Monthly Archives: July 2014
This post is inspired by Gene Callahan’s on scientific presuppositions. I did a bit of my own thinking, however, and started wondering “what would it even mean for someone to believe in both determinism and science?”
If the universe is deterministic, then all our actions are no different, other than perhaps in the degree of complexity, from those of atoms and molecules. This means that the scientist, too, is predetermined. He does not choose to do science, he simply does science. As such, if we want to hold the knowledge gained from science as truthful, we must say that the scientist is predetermined to do science correctly. He must both be predetermined to follow the scientific method and “think” he is following the scientific method. He must be predetermined to “pick” the correct conclusions rather than the incorrect ones.

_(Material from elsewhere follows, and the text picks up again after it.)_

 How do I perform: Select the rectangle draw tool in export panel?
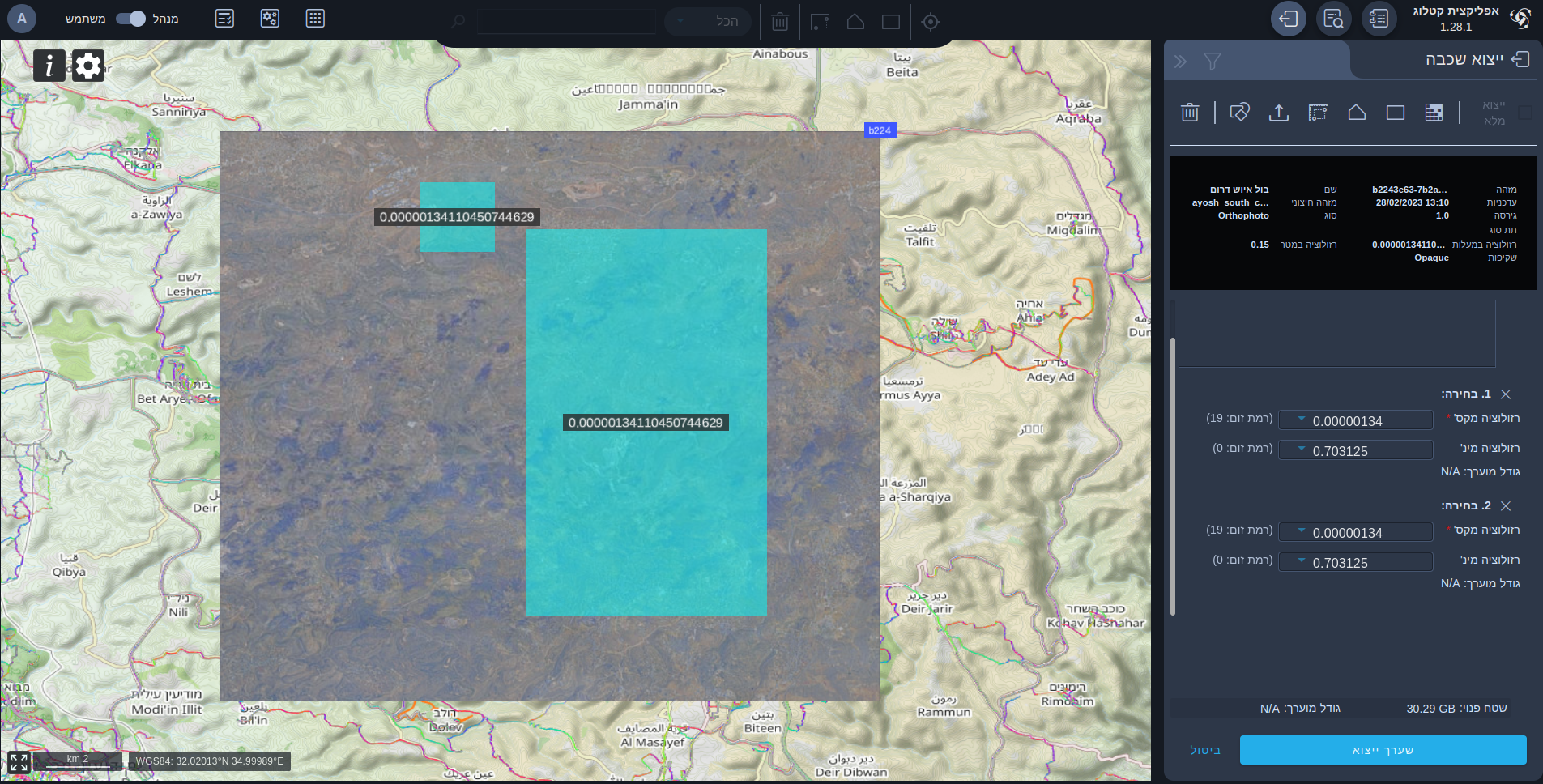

But then what occurs is that the determinist is no longer merely saying the universe is deterministic: he’s actually proposing specific content for his determinism, namely, at least, that the scientist is predetermined to follow the scientific method and pick conclusions correctly. What reason we would have to expect this, I have no idea. It instead seems like something one would have to take up on faith.

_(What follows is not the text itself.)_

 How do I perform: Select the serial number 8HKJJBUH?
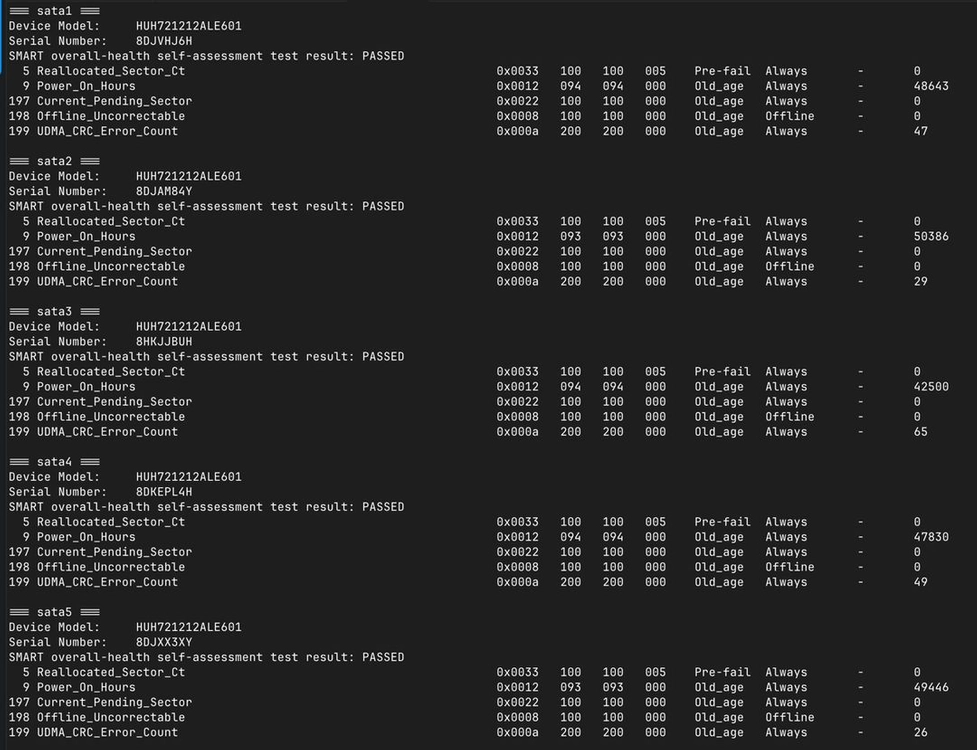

Perhaps one would counter that the applications of technologies we eventually achieve through science clearly practically work, and that validates it. For example, the validation of certain scientific research on electricity could be shown through its application in functional electric vehicles. But if that’s the case, then couldn’t we also be predetermined to (falsely) think that there are practical applications of science? If one is going to propose something as inane as that we are predetermined to follow a particular method correctly to achieve true knowledge, then I don’t see how this other possibility is any more ridiculous.